- Oral presentation
- Open Access
Role of PDE5a in cardiac stress response
© BioMed Central Ltd 2005
- Published: 16 June 2005
- Cardiac Hypertrophy
- Corpus Cavernosum
- Pathological Remodelling
- Chamber Dilation
- Hypertrophied Ventricle
PDE5a is a cGMP-selective phosphodiesterase that has been known to play a particularly important role in cGMP regulation within vascular smooth muscle of the corpus cavernosum and pulmonary vessels. Its involvement in cardiac muscle regulation has been previously considered minimal, in part due to low expression levels and the lack of change in basal heart function in response to selective PDE5a inhibition. However, PDE5a expression in cardiac myocytes appears localized (at z-bands) and confers targeted regulation of stress responses despite having little influence on basal function. In both intact hearts and isolated myocytes, PDE5a inhibition enhances cGK-1 activation and counters beta-adrenergic stimulated contractility. This effect depends upon the presence of NOS-3 activity, as both mice genetically lacking NOS3 and those with NOS inhibited pharmacologically do not display functional changes with PDE5a inhibition. The role of NOS3 appears specific, as alternative sources of cGMP (i.e. mediated by natriuretic peptides) do not appear to provide cGMP in the right compartment to influence PDE5a regulatory effects. Chronic isoproterenol stimulation (two weeks delivered by osmotic pump) of C57Bl6 mice results in cardiac hypertrophy and fibrosis. This is markedly inhibited by co-administration of a PDE5a inhibitor. Mice genetically lacking NOS3 also develop hypertrophy, but this is not affected by PDE5a inhibition. Similar results have been obtained using another hormonal stimulant of hypertrophy – angiotensin II.

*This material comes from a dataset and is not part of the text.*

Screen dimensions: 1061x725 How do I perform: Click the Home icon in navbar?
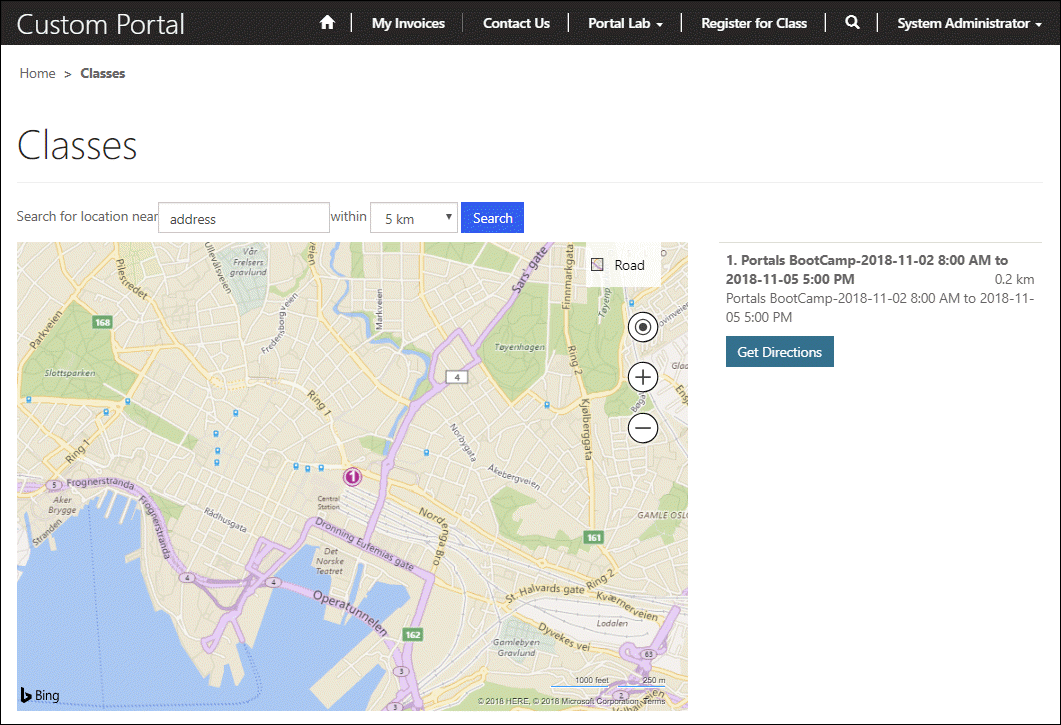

A more comprehensive stress that stimulates both cardiac hypertrophy and pathological remodelling is pressure overload. Mice exposed to chronic trans-aortic constriction develop marked LVH and chamber dilation. Co-treatment with sildenafil (at doses yielding clinically relevant plasma concentrations) suppresses both hypertrophy and fibrosis while improving cardiac systolic and diastolic function, despite sustained pressure load. Sildenafil can also be administered after hypertrophy has been established and reverse it. While chronic PDE5a inhibition has negligible impact on cGK-1 activation in the unstressed heart, this is changed in the hypertrophied ventricle, where the contribution of PDE5A to total cGMP esterase activity nearly doubles, and PDE5A inhibition results in marked increases in cGK-1 activity. Suppression of hypertrophy is coupled to inhibition of multiple signaling-pathways (calcineurin-NFAT, PI3K-Akt, and ERK1/2), and appears to involve multiple targeted interactions. Additional pathways that appear involved are the STAT-3 pathway, and RhoA-RhoK pathway. Whether the anti-hypertrophic effect is due related to a single primary or multiple targets, whether factors other than cGK-1 mediate the effects from PDE5a inhibition, and how PDE5a is localized remain the focus of ongoing investigations.